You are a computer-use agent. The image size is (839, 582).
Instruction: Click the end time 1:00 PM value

_ _ _ _ _

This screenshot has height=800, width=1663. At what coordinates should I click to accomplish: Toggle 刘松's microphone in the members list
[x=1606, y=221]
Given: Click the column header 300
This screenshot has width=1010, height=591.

_ _ _ _ _

§ **TASK DIRECTIONS**:
Above are some lines. Repeat exactly, and only, those from the line that has "You are a computer-use" through the line that has "Instruction: Click the end time 1:00 PM value".

§ **WRITTEN SOLUTION**:
You are a computer-use agent. The image size is (839, 582).
Instruction: Click the end time 1:00 PM value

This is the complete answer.